En Afrique, Macron regarde la France en face
Emmanuel Macron en visite dans une école de Ouagadougou au Burkina-Faso, novembre 2017. SIPA. 00833829_000021

En visite au Burkina-Faso, Emmanuel Macron a parfois eu de faux airs du personnage OSS 117 ou de Francis Kuntz en goguette dans les restes du monde. C’est, du moins, ce que pourrait laisser penser une analyse superficielle, se limitant à l’examen de quelques extraits de l’intervention du président face aux étudiants de l’Université de Ouagadougou. Extraits diffusés et calibrés par les médias français. Par moments, Emmanuel Macron paraissait même marcher dans les pas de Bernard Lugan qui recommandait dans un de ses ouvrages les plus récents d’« oser dire la vérité à l’Afrique ». Car, oui, le langage tenu par Emmanuel Macron face à une jeunesse burkinabaise, toujours inspirée par le caractère héroïque de feu Thomas Sankara, avait des accents de sincérité. Peu enclin aux « pudeurs de gazelle », l’actuel locataire de l’Elysée s’emploie en effet à briser méthodiquement certains tabous contemporains.

Papa où t’es? Plus là!

Emmanuel Macron a, par exemple, affirmé sans détours que les Africains ne pouvaient qu’applaudir l’armée française qui protège le continent, après qu’une étudiante lui ai fait remarquer que le nombre de soldats français présents au Sahel était plus important que le nombre de visas étudiants accordés aux jeunes africains. Un discours franc, assumant le rôle important joué par la France pour garantir la stabilité d’un continent en proie à des conflits ethniques et religieux, particulièrement au Sahel où nos forces militaires accomplissent une mission aussi difficile que nécessaire. Achever le paternalisme français en Afrique consiste d’abord à responsabiliser les Africains eux-mêmes, à leur faire prendre conscience qu’ils sont les garants de leur future prospérité.
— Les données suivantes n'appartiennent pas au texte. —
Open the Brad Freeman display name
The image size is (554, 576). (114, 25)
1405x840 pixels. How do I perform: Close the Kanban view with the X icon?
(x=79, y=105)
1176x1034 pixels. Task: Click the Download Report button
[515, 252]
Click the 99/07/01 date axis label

Du reste, les étudiants de Ouagadougou semblent avoir été beaucoup moins heurtés par le discours présidentiel que certains commentateurs hexagonaux, prompts à transformer des anecdotes qui pourraient prêter à sourire en « incidents diplomatiques » majeurs. Il en fallait du cran pour affirmer que le principal problème du continent noir est sa démographie devant des jeunes exaltés, probablement rompus à ce prêt-à-penser post colonial voulant que l’Occident patriarcal soit le coupable ontologique des maux que subit le monde. Déjà, en juillet dernier, Emmanuel Macron avait jeté le trouble en expliquant que le fait que des femmes africaines puissent avoir « 7 à 8 enfants par femmes » était un problème d’ordre civilisationnel. À Ouagadougou, la forme a changé mais pas le fond :

« Quand vous voyez des familles de 6, 7, 8 enfants par femme, êtes-vous sûrs que cela soit le choix de la jeune fille ? Je veux qu’en Afrique, partout, une jeune fille puisse avoir le choix. (…) C’est une conviction profonde qui m’a poussé à faire de l’égalité femme-homme une grande cause de mon mandat. La démographie peut être une chance mais à condition que chaque femme puisse choisir son destin »

Emmanuel « Trump » Macron

De quoi rhabiller du rose bonbon féministe une thématique longtemps monopolisée par la droite européenne. Mais qui pourra nier le bienfondé d’une telle phrase ? Estimée à 140 millions d’habitants en 1900, la population africaine a atteint le milliard en 2010. Selon le scénario moyen des Nations unies, le continent comptera 2,5 milliards d’êtres humains en 2050 et près de 4 milliards en 2100. À ce moment-là, la terre sera peuplée par un tiers d’Africains, ultra-majoritairement sub-sahariens. Une démographie « suicidaire » qui s’additionne à des infrastructures déficientes et une vie économique réduite au strict minimum, bien souvent de pure subsistance. Des chiffres qui donnent le tournis et devraient nous conduire à agir. Que le président Macron en soit lui aussi convaincu ne pourra que nous réjouir. Du reste, quiconque s’aventure sur le terrain de la crise migratoire sans partir du problème démographique est un sophiste ou un incompétent.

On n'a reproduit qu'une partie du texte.